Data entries
------------------------------
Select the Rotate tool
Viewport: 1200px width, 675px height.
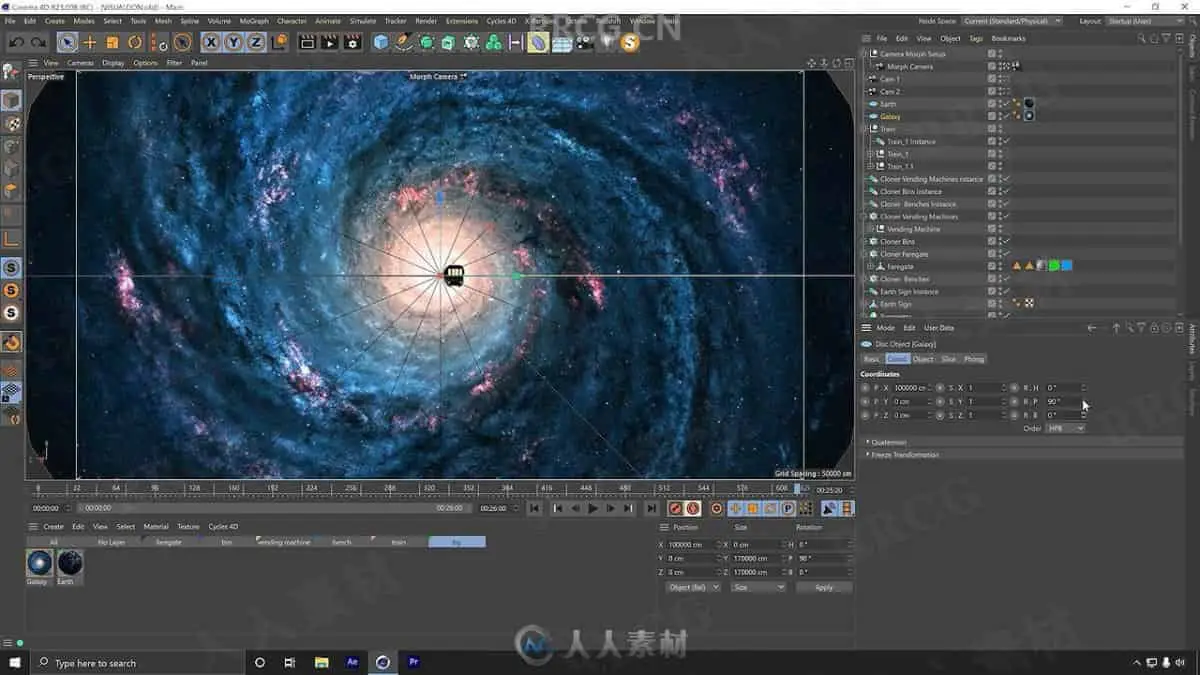(135, 42)
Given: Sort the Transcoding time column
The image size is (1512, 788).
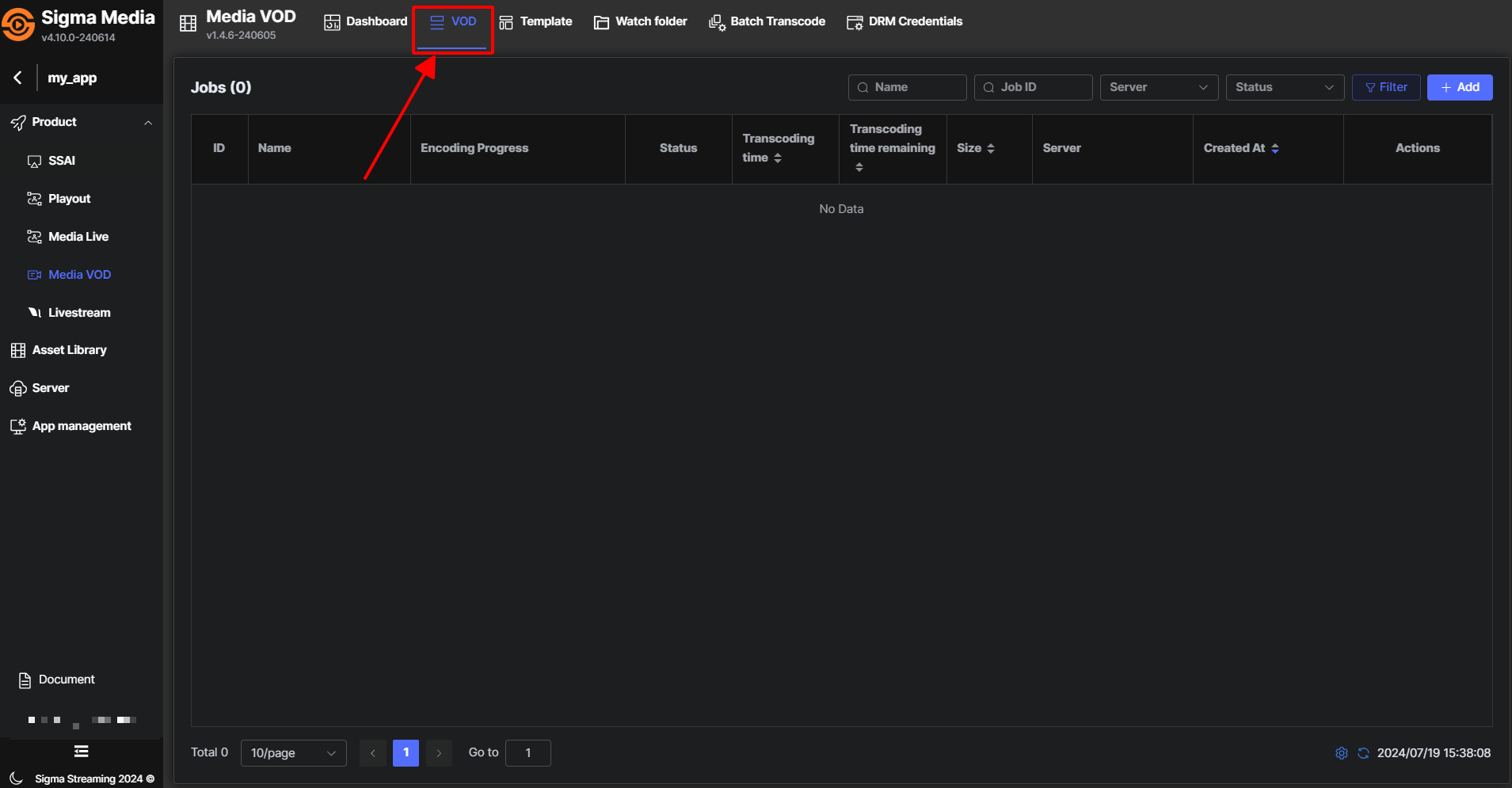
------------------------------
#### [What this task involves]
Return every line of the rows above word for word, omitting the pictures.

#### [Task answer]
Select the Rotate tool
Viewport: 1200px width, 675px height.
(135, 42)
Given: Sort the Transcoding time column
The image size is (1512, 788).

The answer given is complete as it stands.